After a couple minutes the boy looked over at his dad looking at him. He stood up. 'Thank you.' He walked away.
Chili stood up, sniffing the air the boy left in his wake. Her ears perked up. She looked at me. She came over for a snuggle. Maybe a minute passed. A little girl and her mom emerged from inside La Mill.
'Is your dog nice?' Another tiny voice, this time from a girl. Her mother stood by her side. She was wearing a shirt that Jo Ann also has. My interaction with the girl was the same as it had been with the boy a couple minutes earlier. The girl's interaction with Chili was the same as the boy's. Chili soaked up the attention the same way she does with everyone - she glowed from her eyes and leaned into the petting hand strokes.
After a bit, the little girl looked up. 'Thank you' to me. 'Bye bye' to Chili. Mom and daughter walked down the sidewalk, stopping two tables down from us. The little boy and the little girl were brother and sister.

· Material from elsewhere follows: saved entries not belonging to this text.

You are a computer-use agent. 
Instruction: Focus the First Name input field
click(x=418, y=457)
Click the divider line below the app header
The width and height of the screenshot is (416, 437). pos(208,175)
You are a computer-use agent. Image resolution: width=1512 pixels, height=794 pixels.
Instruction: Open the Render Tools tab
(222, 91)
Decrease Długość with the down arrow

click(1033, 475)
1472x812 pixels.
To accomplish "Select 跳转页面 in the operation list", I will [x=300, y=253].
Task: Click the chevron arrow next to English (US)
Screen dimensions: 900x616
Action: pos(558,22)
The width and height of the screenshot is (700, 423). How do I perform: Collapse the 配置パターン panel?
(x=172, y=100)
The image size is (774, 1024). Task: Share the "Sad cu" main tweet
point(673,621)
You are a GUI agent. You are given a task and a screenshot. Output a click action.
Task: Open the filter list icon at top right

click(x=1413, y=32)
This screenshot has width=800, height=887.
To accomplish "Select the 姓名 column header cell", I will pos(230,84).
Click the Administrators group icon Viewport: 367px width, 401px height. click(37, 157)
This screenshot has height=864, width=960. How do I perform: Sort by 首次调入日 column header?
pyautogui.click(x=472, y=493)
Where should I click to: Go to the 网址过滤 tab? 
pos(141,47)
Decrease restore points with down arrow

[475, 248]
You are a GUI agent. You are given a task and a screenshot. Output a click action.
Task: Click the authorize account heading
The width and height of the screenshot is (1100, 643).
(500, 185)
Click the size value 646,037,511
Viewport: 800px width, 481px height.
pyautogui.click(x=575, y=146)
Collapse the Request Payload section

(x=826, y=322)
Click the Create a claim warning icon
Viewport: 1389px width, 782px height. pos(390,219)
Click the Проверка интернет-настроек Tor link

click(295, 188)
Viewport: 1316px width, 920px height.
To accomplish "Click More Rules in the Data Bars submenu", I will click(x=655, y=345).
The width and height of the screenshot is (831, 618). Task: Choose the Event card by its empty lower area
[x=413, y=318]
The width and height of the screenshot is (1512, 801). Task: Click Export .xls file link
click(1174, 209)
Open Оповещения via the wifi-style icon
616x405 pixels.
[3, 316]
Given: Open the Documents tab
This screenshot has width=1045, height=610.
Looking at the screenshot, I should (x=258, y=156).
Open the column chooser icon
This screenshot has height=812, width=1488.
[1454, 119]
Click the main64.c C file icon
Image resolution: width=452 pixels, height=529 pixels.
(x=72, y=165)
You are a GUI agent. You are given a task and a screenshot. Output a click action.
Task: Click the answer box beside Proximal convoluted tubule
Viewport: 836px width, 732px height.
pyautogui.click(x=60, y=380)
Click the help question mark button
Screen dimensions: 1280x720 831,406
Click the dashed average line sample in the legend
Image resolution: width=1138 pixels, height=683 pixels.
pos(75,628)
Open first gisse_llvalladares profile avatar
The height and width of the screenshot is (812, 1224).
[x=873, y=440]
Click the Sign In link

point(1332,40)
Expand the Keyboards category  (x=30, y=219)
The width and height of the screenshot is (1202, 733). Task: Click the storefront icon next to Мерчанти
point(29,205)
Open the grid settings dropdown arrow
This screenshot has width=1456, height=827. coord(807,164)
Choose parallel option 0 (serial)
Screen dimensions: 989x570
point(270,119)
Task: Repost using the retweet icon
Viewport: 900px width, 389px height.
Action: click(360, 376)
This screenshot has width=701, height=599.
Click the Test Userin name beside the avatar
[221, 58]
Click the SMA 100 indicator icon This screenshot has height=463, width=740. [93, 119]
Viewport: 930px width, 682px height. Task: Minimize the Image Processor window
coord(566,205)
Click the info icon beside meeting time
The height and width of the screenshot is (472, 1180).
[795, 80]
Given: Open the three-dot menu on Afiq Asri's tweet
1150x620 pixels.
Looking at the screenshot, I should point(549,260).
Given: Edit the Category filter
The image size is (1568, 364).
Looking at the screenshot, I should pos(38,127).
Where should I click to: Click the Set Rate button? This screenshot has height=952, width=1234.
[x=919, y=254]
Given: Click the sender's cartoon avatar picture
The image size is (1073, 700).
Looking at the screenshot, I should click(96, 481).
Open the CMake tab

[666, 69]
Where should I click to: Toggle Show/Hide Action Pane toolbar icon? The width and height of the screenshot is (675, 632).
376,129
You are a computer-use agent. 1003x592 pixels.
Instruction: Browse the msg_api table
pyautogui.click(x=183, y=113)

I wanted to walk over and thank them for, well, just being kids with Chili. I wanted to tell them about my little boy. That his name was Pablo. That 13 weeks ago, he and I sat at the very same table they'd breakfasted on. I wanted to thank the parents for allowing their children to bring a ray of light to Chili, and to me.
I did none of that. Instead, I sat in my chair and watched the family as they made plans for their next Sunday stop. Took a sip of my coffee. Let the thoughts settle. Practiced sitting with my feelings.
A sip or two later, a message floated up: the words I wanted to say to the family, are words I need to say to myself, within myself. The sweetness that flowed through me was for me, not meant to be given away and dulled in a social exchange; a gift to help me glide along my way.
A few sips later, high as a kite on French Press-extracted caffeine, a larger message - perhaps a question about a concept I like to believe - wafted its way up to my brain: was it Pablo himself who guided two children to interact with his Papa and his beloved Chili dawg?